→ WHAT YOU SHOULD DO: Using the records below, give again exactly the lines from the line that contains "Learn Spanish with" through the line that contains "Gymglish for Business (602, 2303)", both ends included, and only those.

→ GIVEN DATA:
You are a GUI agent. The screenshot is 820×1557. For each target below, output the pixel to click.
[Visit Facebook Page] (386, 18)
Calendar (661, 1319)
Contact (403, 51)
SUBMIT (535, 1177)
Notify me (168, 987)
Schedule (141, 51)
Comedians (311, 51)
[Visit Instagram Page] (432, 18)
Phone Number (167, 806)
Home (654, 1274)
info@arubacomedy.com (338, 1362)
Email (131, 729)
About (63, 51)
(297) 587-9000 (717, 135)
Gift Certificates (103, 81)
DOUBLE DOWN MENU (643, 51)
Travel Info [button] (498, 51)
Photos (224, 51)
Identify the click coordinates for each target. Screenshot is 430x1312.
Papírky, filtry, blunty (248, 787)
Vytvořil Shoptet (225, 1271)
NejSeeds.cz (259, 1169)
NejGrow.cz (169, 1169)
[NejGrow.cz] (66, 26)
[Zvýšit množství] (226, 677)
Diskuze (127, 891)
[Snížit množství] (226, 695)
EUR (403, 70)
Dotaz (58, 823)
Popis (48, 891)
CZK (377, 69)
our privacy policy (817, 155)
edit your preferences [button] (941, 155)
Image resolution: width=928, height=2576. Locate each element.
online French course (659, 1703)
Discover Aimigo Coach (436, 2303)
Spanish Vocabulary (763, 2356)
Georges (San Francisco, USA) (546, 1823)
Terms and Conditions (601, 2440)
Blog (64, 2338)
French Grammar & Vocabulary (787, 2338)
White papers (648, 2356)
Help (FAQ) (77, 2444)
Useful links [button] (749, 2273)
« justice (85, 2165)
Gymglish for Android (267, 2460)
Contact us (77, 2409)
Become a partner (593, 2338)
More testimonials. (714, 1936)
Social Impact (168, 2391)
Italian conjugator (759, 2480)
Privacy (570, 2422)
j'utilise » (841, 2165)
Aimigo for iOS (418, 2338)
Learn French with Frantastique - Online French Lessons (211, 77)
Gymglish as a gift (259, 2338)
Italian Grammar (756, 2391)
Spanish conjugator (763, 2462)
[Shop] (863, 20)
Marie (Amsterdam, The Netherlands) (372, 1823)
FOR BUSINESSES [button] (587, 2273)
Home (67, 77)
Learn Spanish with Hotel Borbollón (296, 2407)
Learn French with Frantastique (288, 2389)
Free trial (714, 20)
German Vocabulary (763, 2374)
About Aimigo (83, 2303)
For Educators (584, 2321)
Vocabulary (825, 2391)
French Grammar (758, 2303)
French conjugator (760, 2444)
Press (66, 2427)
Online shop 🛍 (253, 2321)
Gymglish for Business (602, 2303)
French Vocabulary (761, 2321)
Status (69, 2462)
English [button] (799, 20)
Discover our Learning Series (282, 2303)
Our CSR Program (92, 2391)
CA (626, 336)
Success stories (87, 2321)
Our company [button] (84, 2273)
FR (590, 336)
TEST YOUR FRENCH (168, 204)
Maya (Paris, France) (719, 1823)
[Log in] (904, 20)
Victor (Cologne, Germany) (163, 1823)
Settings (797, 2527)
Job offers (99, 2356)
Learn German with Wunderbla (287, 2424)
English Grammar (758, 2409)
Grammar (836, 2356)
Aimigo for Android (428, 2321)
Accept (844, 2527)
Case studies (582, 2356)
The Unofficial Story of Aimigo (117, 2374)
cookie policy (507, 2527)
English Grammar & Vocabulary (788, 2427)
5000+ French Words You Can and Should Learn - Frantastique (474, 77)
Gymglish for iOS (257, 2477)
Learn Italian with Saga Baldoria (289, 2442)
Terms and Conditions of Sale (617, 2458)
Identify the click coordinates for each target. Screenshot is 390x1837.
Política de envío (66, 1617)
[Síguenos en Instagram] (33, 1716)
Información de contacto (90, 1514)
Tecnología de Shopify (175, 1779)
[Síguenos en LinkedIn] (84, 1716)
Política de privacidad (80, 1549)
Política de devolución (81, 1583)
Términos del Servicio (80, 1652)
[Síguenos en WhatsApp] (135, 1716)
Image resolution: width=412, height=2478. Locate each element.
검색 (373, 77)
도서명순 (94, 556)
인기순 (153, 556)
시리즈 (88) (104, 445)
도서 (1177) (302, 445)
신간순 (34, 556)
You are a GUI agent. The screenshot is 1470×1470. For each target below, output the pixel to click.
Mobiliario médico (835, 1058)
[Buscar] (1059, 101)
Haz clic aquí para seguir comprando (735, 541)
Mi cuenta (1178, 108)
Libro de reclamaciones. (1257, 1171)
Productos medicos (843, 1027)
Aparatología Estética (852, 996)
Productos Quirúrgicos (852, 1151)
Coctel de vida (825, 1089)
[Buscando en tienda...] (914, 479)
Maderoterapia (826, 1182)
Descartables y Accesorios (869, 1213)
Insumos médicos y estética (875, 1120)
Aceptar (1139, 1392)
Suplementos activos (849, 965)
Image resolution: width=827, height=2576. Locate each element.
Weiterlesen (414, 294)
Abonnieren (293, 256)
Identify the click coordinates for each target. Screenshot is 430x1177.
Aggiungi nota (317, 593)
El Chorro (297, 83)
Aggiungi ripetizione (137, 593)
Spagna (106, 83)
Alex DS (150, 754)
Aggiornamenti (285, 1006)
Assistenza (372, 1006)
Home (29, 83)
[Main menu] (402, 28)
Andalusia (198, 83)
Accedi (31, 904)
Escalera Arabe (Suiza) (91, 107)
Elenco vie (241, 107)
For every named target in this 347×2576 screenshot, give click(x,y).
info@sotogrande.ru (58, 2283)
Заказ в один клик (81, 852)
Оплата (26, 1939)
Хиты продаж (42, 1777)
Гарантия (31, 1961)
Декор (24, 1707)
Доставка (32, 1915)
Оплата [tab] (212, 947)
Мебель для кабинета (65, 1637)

→ SOLUTION:
Learn Spanish with Hotel Borbollón (296, 2407)
Learn French with Frantastique (288, 2389)
Free trial (714, 20)
German Vocabulary (763, 2374)
About Aimigo (83, 2303)
For Educators (584, 2321)
Vocabulary (825, 2391)
French Grammar (758, 2303)
French conjugator (760, 2444)
Press (66, 2427)
Online shop 🛍 (253, 2321)
Gymglish for Business (602, 2303)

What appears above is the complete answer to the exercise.